Did your kindergarten-age child start kindergarten this week?
That sounds like a trick question, but it's not. Currently in the United States, the answer for nearly one in 10 parents is – rather startlingly – no. They're holding their children back from school a year in the hope that the children will attain academic and physical advantages over their peers. The practice is known as "redshirting," from the sports term that refers to benching freshmen players for a school year until they grow to their full athletic potential.
Since the publication in 2008 of Malcolm Gladwell's bestselling Outliers, which detailed how age-related physical advantage works for elite young athletes progressing from the minor-hockey ranks to the NHL, competitive parents have decided to apply the theory to kindergarten. Redshirting has grown popular in the United States. In Canada, it is on the rise in western provinces, particularly Alberta, where school boards allow parents more discretion over when their kids start school.
Here in Britain, where children start full-day kindergarten at age four (as they do in many Ontario school districts), the government has just announced that parents of summer-born children will be allowed to delay their kids' entrance into school for a year. It's a recommendation that, if voted into law, could have serious social ramifications for years to come.
In Britain, the school age cut-off date is September 1 (as opposed to December 31 in most Canadian provinces). My own son was born in August, so he is a prime candidate for redshirting. He'll likely always be one of the youngest kids in his class, which some think leaves him vulnerable to everything from bullying to trouble learning as quickly as his peers.
We're not going to be holding him back, though. There's no solid research identifying sweeping benefits from redshirting in school, while there is plenty of evidence to suggest that it could actually disadvantage your child in the long run. What's more, redshirting could exacerbate problems in the school system as a whole.
Professor Samuel Wang is a neuroscientist at Princeton and the co-author of Welcome to Your Child's Brain. "There is no evidence that holding back a child from entering school does him/her any good in the long run," he told me this week. "In fact, if a child is in the normal range, he gets a small advantage from being the youngest in a group, as opposed to the oldest in a younger group."
The notion that you give your children an advantage by holding them back from the outset does intuitively seem a bit daft – like something out of the helicopter-parent handbook (wrap them in cotton wool for maximum fun on the playground!). According to Wang, the trend is a good example of how overanxious parenting can backfire in the end.
"Basically kids get a lot out of being with one another, either because of competition, because they learn from each other, or some other reason," says Wang. "Just as you don't pick a tennis partner who is worse than you, kids benefit from having classmates who are slightly more intellectually and socially advanced than they are."

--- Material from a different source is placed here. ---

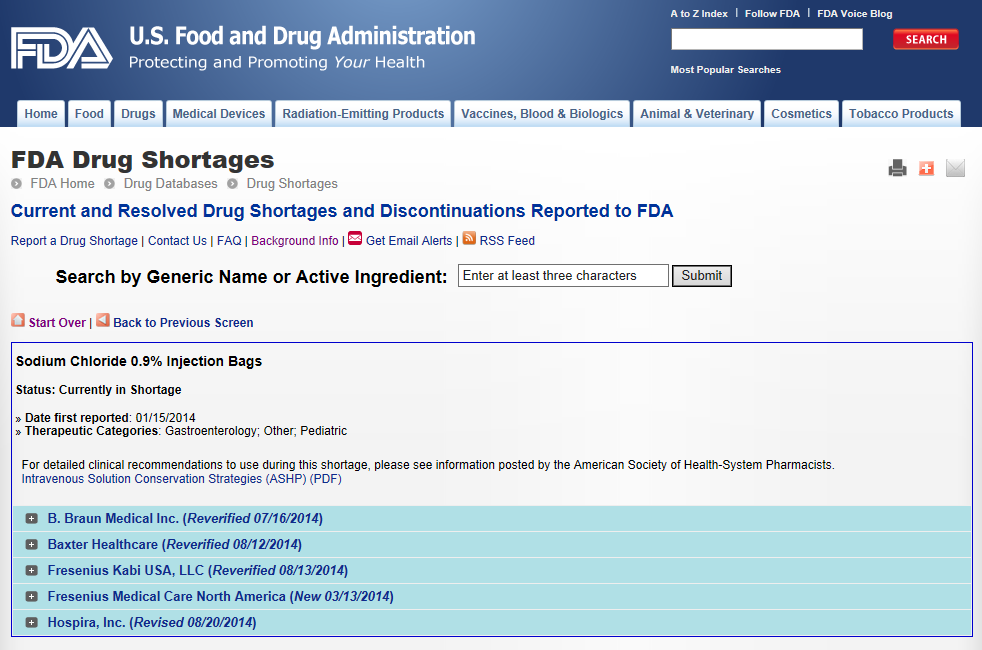Open the Medical Devices tab
Viewport: 982px width, 650px height.
tap(219, 114)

Redshirting isn't based on total delusion. Many elementary school teachers quietly encourage the practice because older children are often easier to handle. And it's been proven that mature children initially produce higher test scores than younger peers in their cohort.
But after junior school, research shows that the statistical advantages of being the oldest in class begin to fade, and problems emerge. According to some U.S. studies, redshirted kids underperform academically in high school and are more likely to drop out. As adults, Wang points out, "they are no better off in wages or educational attainment. In fact, their lifetime earnings are reduced by one year."
Which brings us to broader questions: What sort of human beings are we trying to raise anyway? And who says the most expedient way to ensure our children's success and happiness is by carving out an advantage over everyone else? This sort of thinking – dubbed the "rugrat race" in early childhood education circles – can only lead to an inhumane, results-obsessed society that I don't want my kids to grow up in anyway.
Studies suggest the families that tend to redshirt their kids are almost invariably advantaged from the outset. This means that if the number of held-back students continues to grow, the most disadvantaged children – the children of non-English-speaking immigrants, or of overextended, low-income parents who typically don't game the system to their advantage – will end up as the youngest in their cohort every year. According to Wang, this might actually help them in the long run. But is it a risk that we, as a society, really ought to take?
I think it's instructive that few experts seem to condone redshirting wholeheartedly. Even Elizabeth Dhuey, the associate professor of economics at the University of Toronto whose studies on age difference and achievement in school children have been widely used to justify the practice, isn't keen. "My research does not show that redshirting is beneficial – it shows that being relatively old in a cohort is beneficial. It sounds like a tiny distinction, but it's actually really important," she told me.
What is empirically proven, however, is that class advantage plays a much larger determining factor in your kid's future success than anything else. Things such as good nutrition, economic stability and parents reading and talking to children every day are, says Dhuey, far more crucial when it comes to achievement.
In a way, redshirting is a bit like taking vitamin supplements. The benefits aren't proven, but those who take them tend to be healthy in a myriad of other ways, and so provide the illusion of value. As Dhuey puts it with a laugh: "If you're worried about the issue of redshirting, chances are your kids are going to be fine whether they are redshirted or not."